■ What is expected ■
Copy each of the following rows word for word, without changing anything.

■ Data extracts ■

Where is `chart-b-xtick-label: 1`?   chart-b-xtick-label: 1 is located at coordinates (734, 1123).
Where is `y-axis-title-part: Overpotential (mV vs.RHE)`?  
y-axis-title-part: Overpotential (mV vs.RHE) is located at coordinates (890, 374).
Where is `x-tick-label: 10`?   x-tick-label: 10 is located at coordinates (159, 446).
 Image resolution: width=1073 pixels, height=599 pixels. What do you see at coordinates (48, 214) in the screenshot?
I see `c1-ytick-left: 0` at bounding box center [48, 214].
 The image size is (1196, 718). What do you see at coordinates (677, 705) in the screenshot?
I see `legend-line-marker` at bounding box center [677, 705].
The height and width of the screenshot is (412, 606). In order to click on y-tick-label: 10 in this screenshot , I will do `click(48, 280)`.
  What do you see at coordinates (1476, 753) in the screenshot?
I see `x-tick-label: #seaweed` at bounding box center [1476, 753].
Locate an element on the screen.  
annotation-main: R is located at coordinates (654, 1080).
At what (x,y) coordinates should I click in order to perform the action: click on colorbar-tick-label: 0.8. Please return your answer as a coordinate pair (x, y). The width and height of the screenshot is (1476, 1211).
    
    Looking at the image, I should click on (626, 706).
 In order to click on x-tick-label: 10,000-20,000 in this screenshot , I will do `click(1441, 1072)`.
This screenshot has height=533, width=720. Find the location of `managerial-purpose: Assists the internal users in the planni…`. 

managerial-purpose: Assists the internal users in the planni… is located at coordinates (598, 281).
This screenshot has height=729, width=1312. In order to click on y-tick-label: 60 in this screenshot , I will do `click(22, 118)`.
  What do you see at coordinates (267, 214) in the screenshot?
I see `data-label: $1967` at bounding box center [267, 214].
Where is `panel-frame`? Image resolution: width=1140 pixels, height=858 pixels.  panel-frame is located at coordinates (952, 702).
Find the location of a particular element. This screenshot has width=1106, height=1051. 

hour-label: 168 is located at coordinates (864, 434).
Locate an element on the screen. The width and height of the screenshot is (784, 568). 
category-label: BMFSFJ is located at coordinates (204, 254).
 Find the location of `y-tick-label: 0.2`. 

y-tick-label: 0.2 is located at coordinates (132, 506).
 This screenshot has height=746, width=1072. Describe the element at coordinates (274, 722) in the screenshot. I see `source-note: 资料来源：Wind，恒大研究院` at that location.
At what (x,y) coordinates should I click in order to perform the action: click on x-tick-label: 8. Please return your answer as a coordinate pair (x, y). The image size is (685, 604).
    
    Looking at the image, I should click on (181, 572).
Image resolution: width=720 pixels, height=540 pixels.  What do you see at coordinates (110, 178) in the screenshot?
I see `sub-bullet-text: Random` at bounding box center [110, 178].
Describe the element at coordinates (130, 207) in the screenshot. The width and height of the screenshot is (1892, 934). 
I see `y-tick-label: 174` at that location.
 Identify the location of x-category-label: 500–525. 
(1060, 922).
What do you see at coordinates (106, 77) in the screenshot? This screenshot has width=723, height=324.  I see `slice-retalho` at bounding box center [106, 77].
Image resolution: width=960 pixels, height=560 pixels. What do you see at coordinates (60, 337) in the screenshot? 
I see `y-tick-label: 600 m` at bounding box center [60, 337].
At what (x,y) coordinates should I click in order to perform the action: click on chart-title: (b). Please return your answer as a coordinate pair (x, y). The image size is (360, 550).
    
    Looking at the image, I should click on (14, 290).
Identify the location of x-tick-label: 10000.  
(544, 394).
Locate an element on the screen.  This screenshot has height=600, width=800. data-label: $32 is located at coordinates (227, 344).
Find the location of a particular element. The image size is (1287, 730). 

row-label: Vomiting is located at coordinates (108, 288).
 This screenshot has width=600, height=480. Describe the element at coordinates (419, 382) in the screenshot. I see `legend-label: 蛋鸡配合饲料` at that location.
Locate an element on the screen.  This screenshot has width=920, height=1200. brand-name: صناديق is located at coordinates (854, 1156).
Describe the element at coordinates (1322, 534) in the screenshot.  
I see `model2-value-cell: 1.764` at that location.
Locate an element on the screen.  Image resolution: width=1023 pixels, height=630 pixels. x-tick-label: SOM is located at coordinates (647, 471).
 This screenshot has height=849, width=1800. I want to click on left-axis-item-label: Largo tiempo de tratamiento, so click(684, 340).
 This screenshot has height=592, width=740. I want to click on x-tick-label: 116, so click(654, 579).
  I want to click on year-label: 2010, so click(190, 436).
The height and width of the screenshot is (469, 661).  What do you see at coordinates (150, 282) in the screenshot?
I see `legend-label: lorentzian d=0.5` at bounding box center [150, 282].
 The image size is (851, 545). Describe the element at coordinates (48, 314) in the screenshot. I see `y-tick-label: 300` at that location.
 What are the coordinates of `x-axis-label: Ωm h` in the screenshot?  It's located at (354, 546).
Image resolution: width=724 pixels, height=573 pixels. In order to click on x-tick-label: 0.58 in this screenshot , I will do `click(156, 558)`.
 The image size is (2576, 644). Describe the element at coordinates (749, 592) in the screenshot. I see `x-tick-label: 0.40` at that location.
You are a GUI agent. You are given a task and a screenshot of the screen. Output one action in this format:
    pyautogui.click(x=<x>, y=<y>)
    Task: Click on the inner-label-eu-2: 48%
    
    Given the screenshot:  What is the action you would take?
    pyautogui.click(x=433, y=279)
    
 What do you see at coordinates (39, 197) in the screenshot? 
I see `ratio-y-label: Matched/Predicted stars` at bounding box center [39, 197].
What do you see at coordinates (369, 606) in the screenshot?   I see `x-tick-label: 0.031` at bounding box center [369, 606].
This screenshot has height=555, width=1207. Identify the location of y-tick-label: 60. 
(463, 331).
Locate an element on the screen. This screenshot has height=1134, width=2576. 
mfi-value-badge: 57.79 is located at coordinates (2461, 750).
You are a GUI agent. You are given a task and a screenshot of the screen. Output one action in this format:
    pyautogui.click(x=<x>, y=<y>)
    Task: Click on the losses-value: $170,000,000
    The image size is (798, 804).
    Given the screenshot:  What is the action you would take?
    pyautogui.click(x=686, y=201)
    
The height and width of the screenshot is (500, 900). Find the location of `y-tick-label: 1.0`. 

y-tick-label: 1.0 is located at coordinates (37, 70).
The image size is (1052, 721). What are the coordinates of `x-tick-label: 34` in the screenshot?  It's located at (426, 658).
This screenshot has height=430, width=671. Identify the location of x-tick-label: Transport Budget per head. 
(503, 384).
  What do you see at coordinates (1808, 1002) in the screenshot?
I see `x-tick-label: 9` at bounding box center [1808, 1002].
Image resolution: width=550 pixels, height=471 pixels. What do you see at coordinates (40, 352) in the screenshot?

■ Answer section ■
Where is `chart-b-xtick-label: 1`?   chart-b-xtick-label: 1 is located at coordinates (734, 1123).
Where is `y-axis-title-part: Overpotential (mV vs.RHE)`?  
y-axis-title-part: Overpotential (mV vs.RHE) is located at coordinates (890, 374).
Where is `x-tick-label: 10`?   x-tick-label: 10 is located at coordinates (159, 446).
 Image resolution: width=1073 pixels, height=599 pixels. What do you see at coordinates (48, 214) in the screenshot?
I see `c1-ytick-left: 0` at bounding box center [48, 214].
 The image size is (1196, 718). What do you see at coordinates (677, 705) in the screenshot?
I see `legend-line-marker` at bounding box center [677, 705].
The height and width of the screenshot is (412, 606). In order to click on y-tick-label: 10 in this screenshot , I will do `click(48, 280)`.
  What do you see at coordinates (1476, 753) in the screenshot?
I see `x-tick-label: #seaweed` at bounding box center [1476, 753].
Locate an element on the screen.  
annotation-main: R is located at coordinates (654, 1080).
At what (x,y) coordinates should I click in order to perform the action: click on colorbar-tick-label: 0.8. Please return your answer as a coordinate pair (x, y). The width and height of the screenshot is (1476, 1211).
    
    Looking at the image, I should click on (626, 706).
 In order to click on x-tick-label: 10,000-20,000 in this screenshot , I will do `click(1441, 1072)`.
This screenshot has height=533, width=720. Find the location of `managerial-purpose: Assists the internal users in the planni…`. 

managerial-purpose: Assists the internal users in the planni… is located at coordinates (598, 281).
This screenshot has height=729, width=1312. In order to click on y-tick-label: 60 in this screenshot , I will do `click(22, 118)`.
  What do you see at coordinates (267, 214) in the screenshot?
I see `data-label: $1967` at bounding box center [267, 214].
Where is `panel-frame`? Image resolution: width=1140 pixels, height=858 pixels.  panel-frame is located at coordinates (952, 702).
Find the location of a particular element. This screenshot has width=1106, height=1051. 

hour-label: 168 is located at coordinates (864, 434).
Locate an element on the screen. The width and height of the screenshot is (784, 568). 
category-label: BMFSFJ is located at coordinates (204, 254).
 Find the location of `y-tick-label: 0.2`. 

y-tick-label: 0.2 is located at coordinates (132, 506).
 This screenshot has height=746, width=1072. Describe the element at coordinates (274, 722) in the screenshot. I see `source-note: 资料来源：Wind，恒大研究院` at that location.
At what (x,y) coordinates should I click in order to perform the action: click on x-tick-label: 8. Please return your answer as a coordinate pair (x, y). The image size is (685, 604).
    
    Looking at the image, I should click on (181, 572).
Image resolution: width=720 pixels, height=540 pixels.  What do you see at coordinates (110, 178) in the screenshot?
I see `sub-bullet-text: Random` at bounding box center [110, 178].
Describe the element at coordinates (130, 207) in the screenshot. The width and height of the screenshot is (1892, 934). 
I see `y-tick-label: 174` at that location.
 Identify the location of x-category-label: 500–525. 
(1060, 922).
What do you see at coordinates (106, 77) in the screenshot? This screenshot has width=723, height=324.  I see `slice-retalho` at bounding box center [106, 77].
Image resolution: width=960 pixels, height=560 pixels. What do you see at coordinates (60, 337) in the screenshot? 
I see `y-tick-label: 600 m` at bounding box center [60, 337].
At what (x,y) coordinates should I click in order to perform the action: click on chart-title: (b). Please return your answer as a coordinate pair (x, y). The image size is (360, 550).
    
    Looking at the image, I should click on (14, 290).
Identify the location of x-tick-label: 10000.  
(544, 394).
Locate an element on the screen.  This screenshot has height=600, width=800. data-label: $32 is located at coordinates (227, 344).
Find the location of a particular element. The image size is (1287, 730). 

row-label: Vomiting is located at coordinates (108, 288).
 This screenshot has width=600, height=480. Describe the element at coordinates (419, 382) in the screenshot. I see `legend-label: 蛋鸡配合饲料` at that location.
Locate an element on the screen.  This screenshot has width=920, height=1200. brand-name: صناديق is located at coordinates (854, 1156).
Describe the element at coordinates (1322, 534) in the screenshot.  
I see `model2-value-cell: 1.764` at that location.
Locate an element on the screen.  Image resolution: width=1023 pixels, height=630 pixels. x-tick-label: SOM is located at coordinates (647, 471).
 This screenshot has height=849, width=1800. I want to click on left-axis-item-label: Largo tiempo de tratamiento, so click(684, 340).
 This screenshot has height=592, width=740. I want to click on x-tick-label: 116, so click(654, 579).
  I want to click on year-label: 2010, so click(190, 436).
The height and width of the screenshot is (469, 661).  What do you see at coordinates (150, 282) in the screenshot?
I see `legend-label: lorentzian d=0.5` at bounding box center [150, 282].
 The image size is (851, 545). Describe the element at coordinates (48, 314) in the screenshot. I see `y-tick-label: 300` at that location.
 What are the coordinates of `x-axis-label: Ωm h` in the screenshot?  It's located at (354, 546).
Image resolution: width=724 pixels, height=573 pixels. In order to click on x-tick-label: 0.58 in this screenshot , I will do `click(156, 558)`.
 The image size is (2576, 644). Describe the element at coordinates (749, 592) in the screenshot. I see `x-tick-label: 0.40` at that location.
You are a GUI agent. You are given a task and a screenshot of the screen. Output one action in this format:
    pyautogui.click(x=<x>, y=<y>)
    Task: Click on the inner-label-eu-2: 48%
    
    Given the screenshot:  What is the action you would take?
    pyautogui.click(x=433, y=279)
    
 What do you see at coordinates (39, 197) in the screenshot? 
I see `ratio-y-label: Matched/Predicted stars` at bounding box center [39, 197].
What do you see at coordinates (369, 606) in the screenshot?   I see `x-tick-label: 0.031` at bounding box center [369, 606].
This screenshot has height=555, width=1207. Identify the location of y-tick-label: 60. 
(463, 331).
Locate an element on the screen. This screenshot has height=1134, width=2576. 
mfi-value-badge: 57.79 is located at coordinates (2461, 750).
You are a GUI agent. You are given a task and a screenshot of the screen. Output one action in this format:
    pyautogui.click(x=<x>, y=<y>)
    Task: Click on the losses-value: $170,000,000
    The image size is (798, 804).
    Given the screenshot:  What is the action you would take?
    pyautogui.click(x=686, y=201)
    
The height and width of the screenshot is (500, 900). Find the location of `y-tick-label: 1.0`. 

y-tick-label: 1.0 is located at coordinates (37, 70).
The image size is (1052, 721). What are the coordinates of `x-tick-label: 34` in the screenshot?  It's located at (426, 658).
This screenshot has height=430, width=671. Identify the location of x-tick-label: Transport Budget per head. 
(503, 384).
  What do you see at coordinates (1808, 1002) in the screenshot?
I see `x-tick-label: 9` at bounding box center [1808, 1002].
Image resolution: width=550 pixels, height=471 pixels. What do you see at coordinates (40, 352) in the screenshot?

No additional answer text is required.